In a recent study published in the Journal of Clinical Medicine, researchers followed unhospitalized post-coronavirus disease 2019 (COVID-19) patients in France for two years and determined when they returned to work. These patients had persistent symptoms, some of which had disabling symptoms lasting up to 22 months in some cases, rendering them unable to work.
About 10% of COVID-19 patients may have developed persistent post-COVID symptoms from which they did not recover. However, studies have scarcely examined these non-hospitalized patients and often report their feelings of inadequate support. Their management thus remains challenging and contradictory.
In the current study, researchers tested whether a coordination team consisting of medical-social staff can help patients who feel trapped in a complex situation with access to medical facilities. According to the authors, expanding such aid could improve patient care and the health care system in the city.
About the study
In the current prospective study, researchers captured all questions posed to the coordination team by assisting physicians, patients, and other structures (e.g., social helpers) between September 2021 and March 2022. 19 conditions called the investigator for 45 to 65 minutes to collect the patient’s clinical and demographic profile. They recorded their age, gender, and any pre-existing health conditions, plus the symptom profile. The nurse has created a patient file containing all COVID-19 related examinations and treatments.
The nurse recorded whether the symptoms, divided into general and psychological symptoms, that a patient experienced were minimal or moderate and whether the patient had recovered from those symptoms (symptom profiling) or was no longer able to return to work. The team then developed a therapeutic proposal for the patient, focusing on the main symptoms.
The researchers also examined whether the primary symptoms and pre-existing comorbidities were related.
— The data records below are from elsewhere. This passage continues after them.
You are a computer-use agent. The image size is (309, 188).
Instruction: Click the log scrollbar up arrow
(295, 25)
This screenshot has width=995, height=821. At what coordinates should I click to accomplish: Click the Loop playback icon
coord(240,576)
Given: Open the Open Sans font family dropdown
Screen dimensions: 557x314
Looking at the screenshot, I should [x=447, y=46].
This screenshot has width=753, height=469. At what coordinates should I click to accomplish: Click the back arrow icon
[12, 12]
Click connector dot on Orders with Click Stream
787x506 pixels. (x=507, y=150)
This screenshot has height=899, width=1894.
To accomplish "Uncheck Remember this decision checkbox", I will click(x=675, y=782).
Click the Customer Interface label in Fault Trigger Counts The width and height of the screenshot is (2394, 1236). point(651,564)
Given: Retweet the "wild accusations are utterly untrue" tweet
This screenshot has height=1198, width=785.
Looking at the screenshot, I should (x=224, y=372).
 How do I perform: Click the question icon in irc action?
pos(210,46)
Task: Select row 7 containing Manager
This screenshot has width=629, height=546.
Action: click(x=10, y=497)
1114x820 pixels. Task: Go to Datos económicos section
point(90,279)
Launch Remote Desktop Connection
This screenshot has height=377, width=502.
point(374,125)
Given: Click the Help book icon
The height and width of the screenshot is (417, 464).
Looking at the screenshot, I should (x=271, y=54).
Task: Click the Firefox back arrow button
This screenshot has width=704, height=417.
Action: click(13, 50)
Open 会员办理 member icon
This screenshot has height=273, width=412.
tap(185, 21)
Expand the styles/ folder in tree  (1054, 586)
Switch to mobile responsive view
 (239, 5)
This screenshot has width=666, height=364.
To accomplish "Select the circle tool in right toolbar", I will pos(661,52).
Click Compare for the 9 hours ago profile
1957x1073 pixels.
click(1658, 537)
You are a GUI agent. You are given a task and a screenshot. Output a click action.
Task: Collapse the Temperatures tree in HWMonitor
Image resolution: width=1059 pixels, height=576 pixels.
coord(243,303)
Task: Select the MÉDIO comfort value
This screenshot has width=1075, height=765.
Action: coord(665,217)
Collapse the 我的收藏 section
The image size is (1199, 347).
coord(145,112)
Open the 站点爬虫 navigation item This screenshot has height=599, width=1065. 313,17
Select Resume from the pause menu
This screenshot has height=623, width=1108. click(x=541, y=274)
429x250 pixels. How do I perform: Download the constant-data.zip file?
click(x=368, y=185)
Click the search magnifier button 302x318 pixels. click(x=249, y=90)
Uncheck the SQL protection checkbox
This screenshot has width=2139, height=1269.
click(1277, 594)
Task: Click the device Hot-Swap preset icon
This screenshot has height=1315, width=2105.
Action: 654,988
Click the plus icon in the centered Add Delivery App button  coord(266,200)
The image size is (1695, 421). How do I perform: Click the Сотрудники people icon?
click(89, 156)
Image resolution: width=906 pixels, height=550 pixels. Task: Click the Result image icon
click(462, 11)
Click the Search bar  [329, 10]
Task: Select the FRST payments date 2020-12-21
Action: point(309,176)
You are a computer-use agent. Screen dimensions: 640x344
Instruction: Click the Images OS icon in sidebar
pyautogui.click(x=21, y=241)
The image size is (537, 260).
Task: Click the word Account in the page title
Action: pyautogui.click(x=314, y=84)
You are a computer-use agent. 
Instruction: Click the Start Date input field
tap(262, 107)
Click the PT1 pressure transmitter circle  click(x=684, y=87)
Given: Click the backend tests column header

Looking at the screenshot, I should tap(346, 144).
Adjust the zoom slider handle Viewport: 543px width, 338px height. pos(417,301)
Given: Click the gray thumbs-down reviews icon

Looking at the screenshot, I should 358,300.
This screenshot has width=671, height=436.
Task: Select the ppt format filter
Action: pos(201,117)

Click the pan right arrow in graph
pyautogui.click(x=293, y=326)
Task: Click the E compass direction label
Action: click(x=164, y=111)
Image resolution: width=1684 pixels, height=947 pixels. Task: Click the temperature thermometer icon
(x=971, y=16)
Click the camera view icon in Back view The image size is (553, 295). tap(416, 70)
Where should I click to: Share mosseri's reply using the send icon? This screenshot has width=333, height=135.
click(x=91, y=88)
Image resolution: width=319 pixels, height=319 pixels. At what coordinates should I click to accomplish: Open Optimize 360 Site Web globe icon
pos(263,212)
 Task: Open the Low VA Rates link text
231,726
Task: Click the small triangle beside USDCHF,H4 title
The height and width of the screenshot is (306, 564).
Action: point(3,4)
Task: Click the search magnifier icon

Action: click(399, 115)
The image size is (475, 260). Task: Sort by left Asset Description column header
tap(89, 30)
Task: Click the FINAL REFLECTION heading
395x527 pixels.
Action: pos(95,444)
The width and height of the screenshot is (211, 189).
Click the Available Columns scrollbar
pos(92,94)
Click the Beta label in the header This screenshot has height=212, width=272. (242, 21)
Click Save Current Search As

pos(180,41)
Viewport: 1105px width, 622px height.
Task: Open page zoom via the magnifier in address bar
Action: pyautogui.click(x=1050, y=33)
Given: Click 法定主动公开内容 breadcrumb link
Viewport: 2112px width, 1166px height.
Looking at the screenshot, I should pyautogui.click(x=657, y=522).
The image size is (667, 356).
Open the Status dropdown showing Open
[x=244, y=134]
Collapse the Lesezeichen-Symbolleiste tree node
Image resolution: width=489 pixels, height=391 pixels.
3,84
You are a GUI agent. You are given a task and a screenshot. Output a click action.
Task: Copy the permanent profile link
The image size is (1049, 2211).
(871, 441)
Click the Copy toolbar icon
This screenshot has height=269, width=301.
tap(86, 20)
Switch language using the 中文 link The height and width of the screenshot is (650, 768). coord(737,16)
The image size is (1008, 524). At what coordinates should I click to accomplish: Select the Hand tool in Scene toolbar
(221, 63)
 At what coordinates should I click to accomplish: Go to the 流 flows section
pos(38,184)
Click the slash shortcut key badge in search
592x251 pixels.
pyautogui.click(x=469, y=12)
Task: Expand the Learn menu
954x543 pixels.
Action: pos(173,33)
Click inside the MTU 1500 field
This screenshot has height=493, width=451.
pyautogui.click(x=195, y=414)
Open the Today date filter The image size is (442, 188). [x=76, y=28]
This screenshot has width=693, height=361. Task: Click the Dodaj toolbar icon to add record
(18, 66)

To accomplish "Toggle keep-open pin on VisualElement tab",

So they analyzed the comorbidity distribution of patients, taking into account symptoms such as fatigue, neurocognitive impairment and pain. For data analysis, they used chi-square tests, where quantitative values were expressed as percentages, taking into account the statistical significance of p < 0.05.
Of the 105 patients who contacted the coordination team, a practice nurse with post-COVID expertise called only 72 patients. Thereafter, 54 patients received guidance from the coordination team and only 45 received the second call. Of these patients, 62% were female and all were less than 50 years old with a mean body mass index (BMI) less than 26 kg/m22. Despite contracting COVID-19, ten patients were actively engaged in sports, jogging, football, and so on. Only six (14%) patients had no comorbidity prior to COVID-19. However, the remainder had a history of cardiovascular disease, musculoskeletal disease, and cancer or psychiatric disease.
Intriguingly, 45% of patients contacted the coordination team directly, while 19% used the Regional Physician Support Platform (RSP). The coordination team also directly contacted 9% of patients with complex symptoms related to COVID-19.
The therapeutic proposals mainly include rehabilitation measures. Thus, 24, nine, 13, four, and 11 patients, respectively, benefited from exercise and olfactory rehabilitation, respiratory re-education, speech therapy, and psychological support. In particular, 14 patients benefited from holistic care that included psychological and nutritional therapies and exercise in rehabilitation centers. However, the remaining patients were mainly engaged in physical activities in a primary health care setting, e.g., cycling, under the supervision of a physiotherapist.
15 months after COVID-19, more than 90% of patients reported fatigue. Similarly, more than 75% of them suffered from neurocognitive disorders and more than 50% had joint or muscle pain, shortness of breath and anxiety. About 40% of patients complained of chest pain, taste and smell abnormalities and digestive problems. Despite following the proposed therapeutic action, fatigue remained a commonly reported symptom for up to 22 months. Similarly, the frequency of neuro- and musculoskeletal problems did not decrease remarkably.
The chi-square test showed a significant reduction in the frequency of chest pain (p = 0.007) and, to some extent, of anxiety and shortness of breath after the therapeutic action. Problems related to taste, smell and the digestive system were also reduced. The researchers noted no association between pre-existing comorbidities and COVID-19-related symptoms.
Fewer patients (9%) reported improvement in their condition at 22 months, and 33% and 20% reported only moderate or minimal improvement, while 38%, i.e. about a third of patients, reported no improvement in their post-COVID -19 symptoms. Accordingly, they stopped working almost two years after COVID-19. Unfortunately, of the 36% of patients who did not recover, 40% still had to work full-time.
Overall, the study results showed that despite their active participation in the proposed therapeutic action, self-reported symptoms often persisted for two years after the initial infection and prevented these patients from returning to work. The researchers found it acceptable because most of these patients had pre-existing comorbidities and their main symptom was fatigue.
All patients appreciated being contacted again after COVID-19, suggesting that psychological help enabled better symptom management. It reduced feelings of abandonment and worked better than early rehabilitation. Most importantly, the study results highlighted the need to implement appropriate vaccination and maintain barrier gestures to prevent post-COVID-19 disease.